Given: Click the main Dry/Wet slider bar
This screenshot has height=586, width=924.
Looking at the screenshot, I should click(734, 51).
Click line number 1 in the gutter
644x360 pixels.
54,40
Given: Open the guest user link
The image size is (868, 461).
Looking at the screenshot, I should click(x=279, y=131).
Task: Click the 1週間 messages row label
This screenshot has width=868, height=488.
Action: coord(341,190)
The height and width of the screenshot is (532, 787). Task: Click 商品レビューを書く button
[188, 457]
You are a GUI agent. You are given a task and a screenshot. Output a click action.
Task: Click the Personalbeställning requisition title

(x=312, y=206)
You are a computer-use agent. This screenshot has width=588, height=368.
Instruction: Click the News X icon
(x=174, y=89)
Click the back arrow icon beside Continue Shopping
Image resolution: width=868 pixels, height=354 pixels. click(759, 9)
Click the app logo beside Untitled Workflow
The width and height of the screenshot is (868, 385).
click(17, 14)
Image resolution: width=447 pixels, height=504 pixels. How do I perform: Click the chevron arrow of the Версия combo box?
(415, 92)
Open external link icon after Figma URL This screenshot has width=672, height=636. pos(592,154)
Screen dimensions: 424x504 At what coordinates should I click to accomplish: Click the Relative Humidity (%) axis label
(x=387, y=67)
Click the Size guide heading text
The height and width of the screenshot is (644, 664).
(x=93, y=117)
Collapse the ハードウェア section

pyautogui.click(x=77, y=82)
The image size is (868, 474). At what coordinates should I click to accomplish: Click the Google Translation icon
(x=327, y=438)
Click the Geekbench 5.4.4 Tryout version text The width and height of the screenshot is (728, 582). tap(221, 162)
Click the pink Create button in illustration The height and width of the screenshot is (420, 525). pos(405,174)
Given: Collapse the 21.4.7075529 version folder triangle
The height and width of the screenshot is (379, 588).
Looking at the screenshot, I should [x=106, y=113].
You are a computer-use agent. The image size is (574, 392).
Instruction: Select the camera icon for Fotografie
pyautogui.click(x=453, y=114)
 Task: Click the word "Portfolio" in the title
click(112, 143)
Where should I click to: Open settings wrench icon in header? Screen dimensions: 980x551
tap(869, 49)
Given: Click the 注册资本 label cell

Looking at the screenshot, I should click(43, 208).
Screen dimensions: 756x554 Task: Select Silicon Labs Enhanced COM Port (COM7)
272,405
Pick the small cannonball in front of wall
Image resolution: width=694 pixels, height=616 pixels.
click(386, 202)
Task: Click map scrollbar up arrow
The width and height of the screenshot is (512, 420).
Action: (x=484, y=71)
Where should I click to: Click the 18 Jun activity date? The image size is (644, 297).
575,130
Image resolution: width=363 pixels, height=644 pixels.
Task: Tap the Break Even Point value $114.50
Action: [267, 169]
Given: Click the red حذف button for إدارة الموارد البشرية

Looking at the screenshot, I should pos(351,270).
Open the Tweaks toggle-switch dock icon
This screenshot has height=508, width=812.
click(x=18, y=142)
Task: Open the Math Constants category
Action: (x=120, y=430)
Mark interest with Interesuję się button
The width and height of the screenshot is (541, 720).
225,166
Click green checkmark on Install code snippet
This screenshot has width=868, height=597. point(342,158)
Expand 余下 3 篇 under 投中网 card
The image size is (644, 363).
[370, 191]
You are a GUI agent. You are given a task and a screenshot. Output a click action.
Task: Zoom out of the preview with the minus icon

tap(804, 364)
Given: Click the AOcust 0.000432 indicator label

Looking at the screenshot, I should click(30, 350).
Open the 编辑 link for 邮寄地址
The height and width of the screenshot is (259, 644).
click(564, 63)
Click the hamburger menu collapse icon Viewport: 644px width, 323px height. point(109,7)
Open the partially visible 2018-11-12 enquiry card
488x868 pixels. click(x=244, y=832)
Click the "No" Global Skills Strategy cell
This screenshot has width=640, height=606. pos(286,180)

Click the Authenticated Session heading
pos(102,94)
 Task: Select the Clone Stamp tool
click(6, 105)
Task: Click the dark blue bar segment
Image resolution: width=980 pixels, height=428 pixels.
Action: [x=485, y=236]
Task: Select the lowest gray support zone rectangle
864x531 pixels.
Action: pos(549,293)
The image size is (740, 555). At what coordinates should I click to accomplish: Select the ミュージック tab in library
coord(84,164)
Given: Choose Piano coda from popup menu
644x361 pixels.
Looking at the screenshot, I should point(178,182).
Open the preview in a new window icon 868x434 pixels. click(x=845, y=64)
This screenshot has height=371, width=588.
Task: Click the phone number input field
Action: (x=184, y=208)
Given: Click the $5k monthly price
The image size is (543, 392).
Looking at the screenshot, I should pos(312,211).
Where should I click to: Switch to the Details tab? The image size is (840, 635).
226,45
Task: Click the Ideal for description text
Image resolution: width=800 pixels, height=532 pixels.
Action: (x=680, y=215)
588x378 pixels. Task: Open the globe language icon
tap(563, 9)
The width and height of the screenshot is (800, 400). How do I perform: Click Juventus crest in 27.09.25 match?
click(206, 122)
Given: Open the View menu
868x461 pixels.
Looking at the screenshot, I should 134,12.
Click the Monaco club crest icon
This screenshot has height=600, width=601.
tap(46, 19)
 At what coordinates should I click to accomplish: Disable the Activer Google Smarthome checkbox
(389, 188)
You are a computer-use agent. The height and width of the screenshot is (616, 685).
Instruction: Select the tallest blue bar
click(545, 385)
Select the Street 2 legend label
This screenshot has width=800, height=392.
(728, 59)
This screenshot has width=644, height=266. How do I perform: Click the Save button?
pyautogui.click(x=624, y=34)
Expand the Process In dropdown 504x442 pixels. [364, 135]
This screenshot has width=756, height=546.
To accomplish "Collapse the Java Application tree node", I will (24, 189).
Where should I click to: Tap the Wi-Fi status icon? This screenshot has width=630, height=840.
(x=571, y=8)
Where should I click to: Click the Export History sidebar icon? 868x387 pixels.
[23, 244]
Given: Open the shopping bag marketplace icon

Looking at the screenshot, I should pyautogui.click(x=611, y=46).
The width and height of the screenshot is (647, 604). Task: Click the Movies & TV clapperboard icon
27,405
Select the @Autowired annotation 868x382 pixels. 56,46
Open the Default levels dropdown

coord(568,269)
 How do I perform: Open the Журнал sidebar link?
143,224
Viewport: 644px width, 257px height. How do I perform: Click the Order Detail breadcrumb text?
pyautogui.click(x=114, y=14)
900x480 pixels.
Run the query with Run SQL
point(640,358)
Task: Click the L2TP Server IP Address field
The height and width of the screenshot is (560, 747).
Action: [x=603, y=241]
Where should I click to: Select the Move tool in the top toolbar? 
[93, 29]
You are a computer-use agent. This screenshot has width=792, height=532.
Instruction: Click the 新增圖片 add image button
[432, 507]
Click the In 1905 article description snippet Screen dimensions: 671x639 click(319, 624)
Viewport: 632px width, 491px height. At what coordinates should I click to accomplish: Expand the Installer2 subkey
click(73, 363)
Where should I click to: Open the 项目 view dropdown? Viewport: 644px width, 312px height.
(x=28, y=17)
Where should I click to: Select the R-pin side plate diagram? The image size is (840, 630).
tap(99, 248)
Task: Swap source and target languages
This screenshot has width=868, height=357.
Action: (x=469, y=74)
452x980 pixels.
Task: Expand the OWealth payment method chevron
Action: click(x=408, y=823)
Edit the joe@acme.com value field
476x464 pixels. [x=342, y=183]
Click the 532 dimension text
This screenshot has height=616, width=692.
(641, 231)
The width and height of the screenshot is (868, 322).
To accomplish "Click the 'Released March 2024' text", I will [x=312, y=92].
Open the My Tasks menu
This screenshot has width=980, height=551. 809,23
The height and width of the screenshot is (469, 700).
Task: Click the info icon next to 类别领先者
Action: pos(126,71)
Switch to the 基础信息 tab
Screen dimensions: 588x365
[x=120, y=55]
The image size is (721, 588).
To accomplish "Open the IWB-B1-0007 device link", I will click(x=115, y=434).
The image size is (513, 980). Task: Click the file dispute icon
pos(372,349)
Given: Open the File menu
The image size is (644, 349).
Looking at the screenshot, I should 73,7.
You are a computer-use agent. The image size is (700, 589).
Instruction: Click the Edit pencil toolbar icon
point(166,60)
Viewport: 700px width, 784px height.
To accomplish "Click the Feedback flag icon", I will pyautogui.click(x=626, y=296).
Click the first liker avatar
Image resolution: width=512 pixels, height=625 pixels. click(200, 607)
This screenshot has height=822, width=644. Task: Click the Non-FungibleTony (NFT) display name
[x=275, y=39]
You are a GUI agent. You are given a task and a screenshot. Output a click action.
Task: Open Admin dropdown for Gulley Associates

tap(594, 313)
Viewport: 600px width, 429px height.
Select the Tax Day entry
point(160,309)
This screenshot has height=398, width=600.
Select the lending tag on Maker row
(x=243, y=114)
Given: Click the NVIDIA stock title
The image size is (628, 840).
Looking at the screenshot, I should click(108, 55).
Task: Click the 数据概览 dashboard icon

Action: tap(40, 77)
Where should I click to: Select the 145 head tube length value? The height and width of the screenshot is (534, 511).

━━━━━━

> **TASK ITEM**: Your task is to set down again, exactly, every line from the beginning of the listing through the line with "Open external link".

> **EXPECTED ANSWER**:
Given: Click the main Dry/Wet slider bar
This screenshot has height=586, width=924.
Looking at the screenshot, I should click(734, 51).
Click line number 1 in the gutter
644x360 pixels.
54,40
Given: Open the guest user link
The image size is (868, 461).
Looking at the screenshot, I should click(x=279, y=131).
Task: Click the 1週間 messages row label
This screenshot has width=868, height=488.
Action: coord(341,190)
The height and width of the screenshot is (532, 787). Task: Click 商品レビューを書く button
[188, 457]
You are a GUI agent. You are given a task and a screenshot. Output a click action.
Task: Click the Personalbeställning requisition title

(x=312, y=206)
You are a computer-use agent. This screenshot has width=588, height=368.
Instruction: Click the News X icon
(x=174, y=89)
Click the back arrow icon beside Continue Shopping
Image resolution: width=868 pixels, height=354 pixels. click(759, 9)
Click the app logo beside Untitled Workflow
The width and height of the screenshot is (868, 385).
click(17, 14)
Image resolution: width=447 pixels, height=504 pixels. How do I perform: Click the chevron arrow of the Версия combo box?
(415, 92)
Open external link icon after Figma URL This screenshot has width=672, height=636. pos(592,154)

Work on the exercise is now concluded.